US Has Bombed at Least 10 Countries Since 9/11 — And the Count Keeps Growing in 2026
The story of America’s military footprint since September 11, 2001, reads like a long, unbroken chapter in a book few wanted to keep writing. What began as a focused response to the deadliest terrorist attack on U.S. soil has stretched across more than two decades, four presidencies, and at least ten countries.
These includes a pattern of airstrikes, drone campaigns, invasions, and now direct confrontations that show no sign of fading.
It started in the shadow of the Twin Towers’ collapse. In late 2001, under President George W. Bush, U.S. forces stormed into Afghanistan to dismantle al-Qaeda and topple the Taliban regime that had sheltered Osama bin Laden. What was sold as a swift operation turned into a 20-year war, the longest in American history, ending only in 2021 with a chaotic withdrawal. Almost simultaneously, the hunt for weapons of mass destruction led to Iraq in 2003. Baghdad fell quickly, but the ensuing insurgency, sectarian violence, and rise of ISIS dragged the conflict on for years, with U.S. troops returning multiple times for airstrikes against the caliphate.
The Bush era also saw the quiet expansion of a new tool: targeted drone strikes. In Pakistan’s tribal regions, beginning around 2004, and in Yemen from 2002, CIA-operated drones hunted al-Qaeda figures far from any declared battlefield. These “light-footprint” operations minimized American casualties but left trails of civilian deaths and resentment in their wake.
When Barack Obama took office in 2009, he inherited these wars and promised to wind them down while sharpening the fight against terrorism. Instead, the drone campaign exploded in scope. Strikes intensified in Pakistan, Yemen, and Somalia, where al-Shabaab militants threatened regional stability. In 2011, Obama authorized U.S. participation in a NATO-led intervention in Libya to protect civilians from Muammar Gaddafi’s forces; the mission ended with Gaddafi’s death but plunged the country into chaos. By 2014, as ISIS seized vast territories, Obama launched an air campaign across Iraq and Syria, marking yet another front without boots on the ground in large numbers.

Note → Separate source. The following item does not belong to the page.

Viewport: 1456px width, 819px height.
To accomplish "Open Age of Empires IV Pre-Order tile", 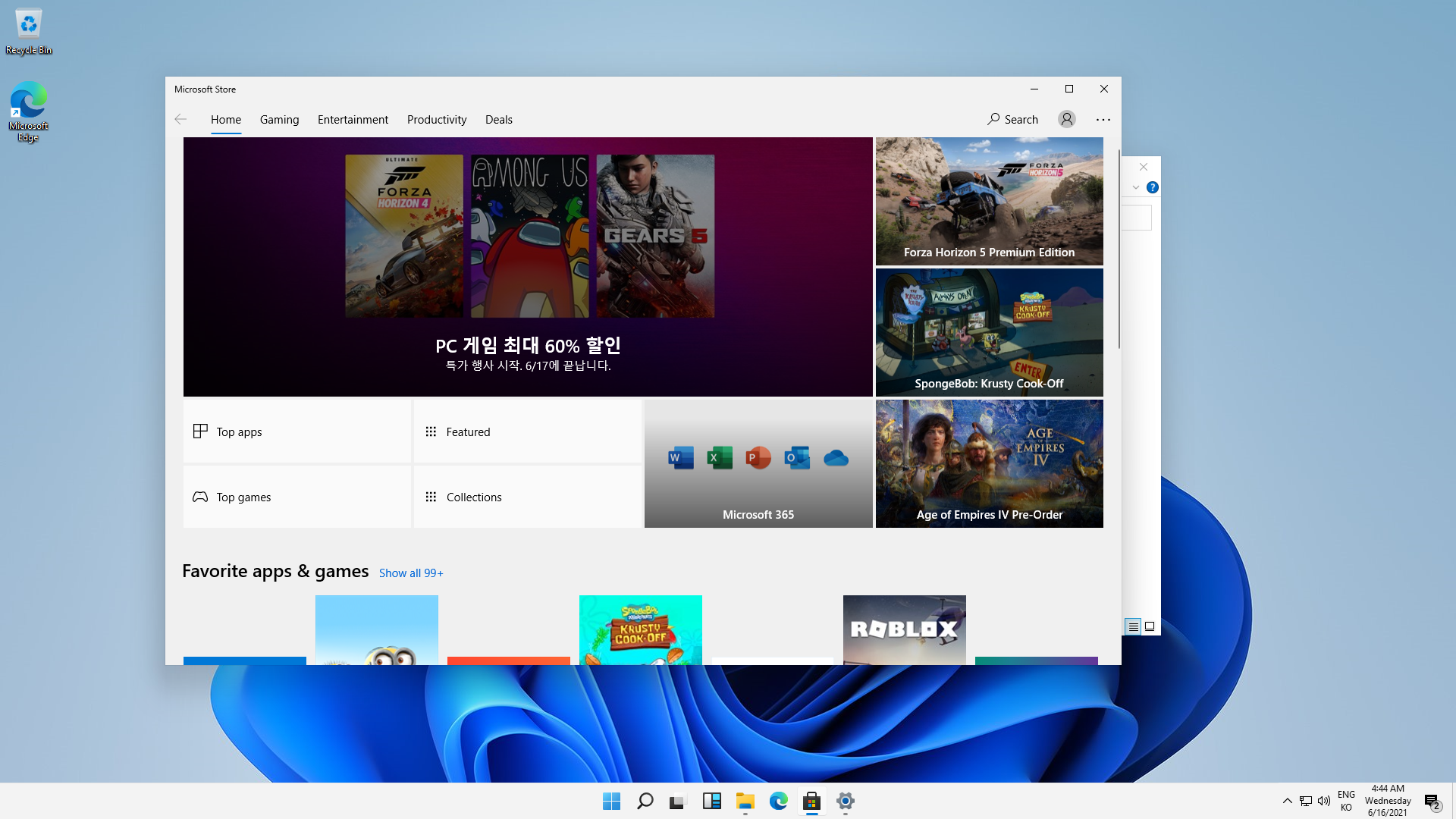I will click(989, 463).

Donald Trump’s first term (2017–2021) brought a surge in intensity rather than retreat. Strikes in Somalia, Syria, and Yemen ramped up, often with looser rules of engagement. After a four-year interlude under Joe Biden—who oversaw the Afghanistan exit in 2021 but maintained operations against lingering threats in Syria, Iraq, Somalia, and Yemen—Trump returned to the White House in 2025 with even bolder moves.
The most dramatic chapters unfolded in 2026. In early January, U.S. special forces, backed by airstrikes in what was dubbed Operation Absolute Resolve, raided Caracas and captured Venezuelan President Nicolás Maduro along with his wife. Framed around narco-terrorism charges and disrupting drug flows tied to alleged terrorist links, the action saw Maduro flown to New York for prosecution. Trump declared the U.S. would temporarily “run” aspects of Venezuela, focusing on its oil industry amid protests at home and abroad over sovereignty and international law.

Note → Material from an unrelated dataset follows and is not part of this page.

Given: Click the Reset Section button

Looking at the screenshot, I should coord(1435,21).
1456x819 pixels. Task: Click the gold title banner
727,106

Then came February 28. In a joint U.S.-Israeli operation—labeled Epic Fury—massive airstrikes hammered Iranian targets: nuclear facilities, missile sites, naval assets, and leadership compounds. Supreme Leader Ali Khamenei was among those killed, along with other top officials. Trump described it as a necessary blow to prevent nuclear breakout and missile threats, urging Iranians to seize control from what he called a “wicked dictatorship.” Iran retaliated with missiles across the region, hitting Israel and Gulf states, closing parts of the Strait of Hormuz, and sending oil prices soaring. As of early March 2026, the conflict rages on, with Trump predicting weeks more of operations and no clear off-ramp, while civilian casualties mount and fears grow of a wider regional war.

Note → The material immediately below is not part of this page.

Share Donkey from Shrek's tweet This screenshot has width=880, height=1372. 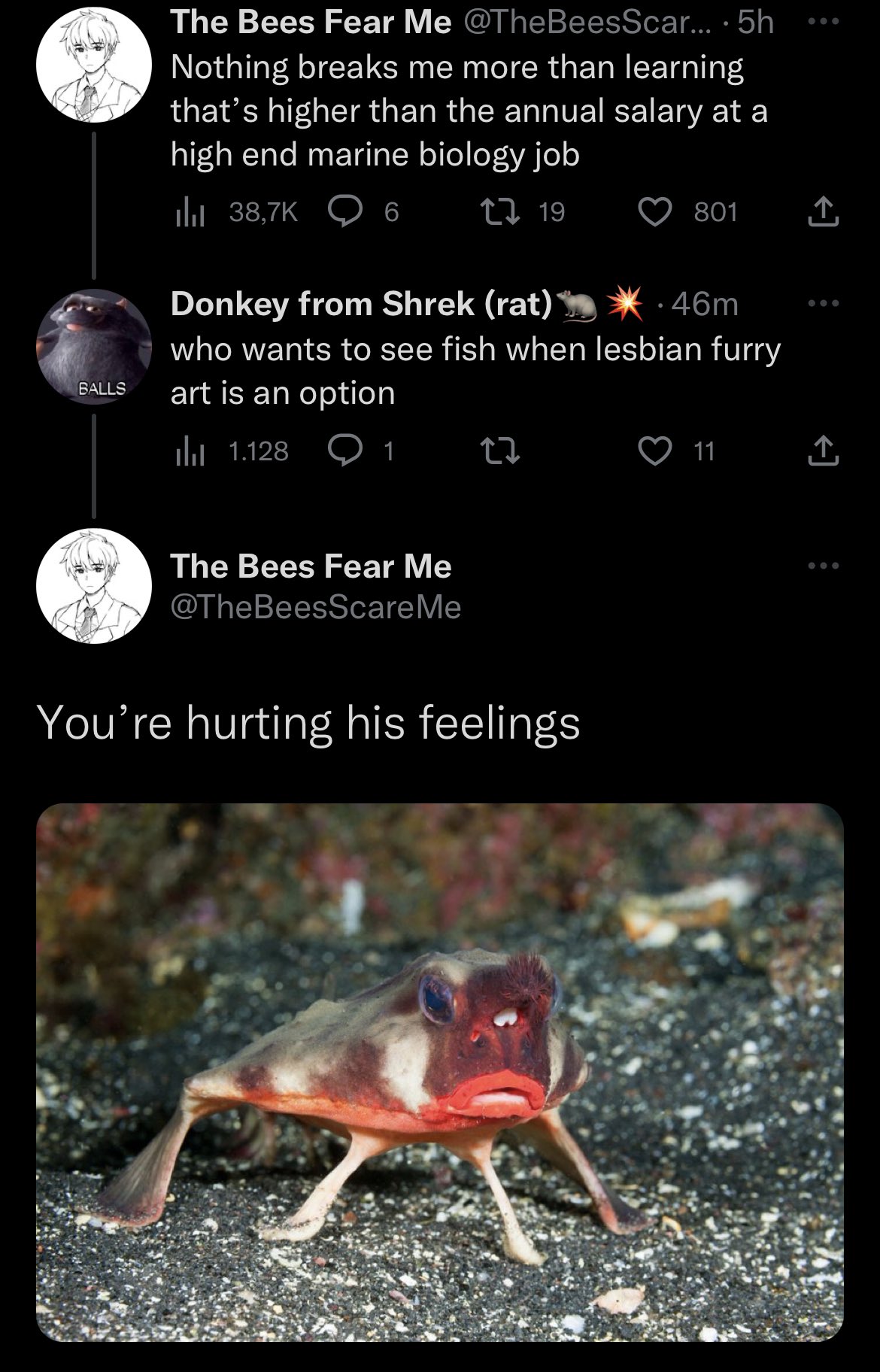(x=823, y=451)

Across these years, the justifications have varied—counterterrorism after 9/11, preventing weapons proliferation, combating ISIS, disrupting narcotics networks—but the thread is consistent: expansive use of executive military power, often under the 2001 Authorization for Use of Military Force or similar authorities, with limited congressional oversight in many cases. The Al Jazeera graphic cautions that covert actions may push the real number higher than ten.
The human and financial toll defies easy summary: hundreds of thousands dead across conflicts, trillions spent, societies upended from Kabul to Caracas. Supporters argue these operations have degraded terrorist networks and checked rogue regimes. Critics contend they breed endless cycles of violence, fuel anti-American sentiment, and erode global norms without delivering lasting peace.
Today, with bombs still falling on Iran and the echoes of past interventions still reverberating, the question lingers: has a quarter-century of near-constant action made the world safer, or has it simply written the next chapters of conflict?
This sobering timeline refuses to end yet …..and is further subjected to the future time period.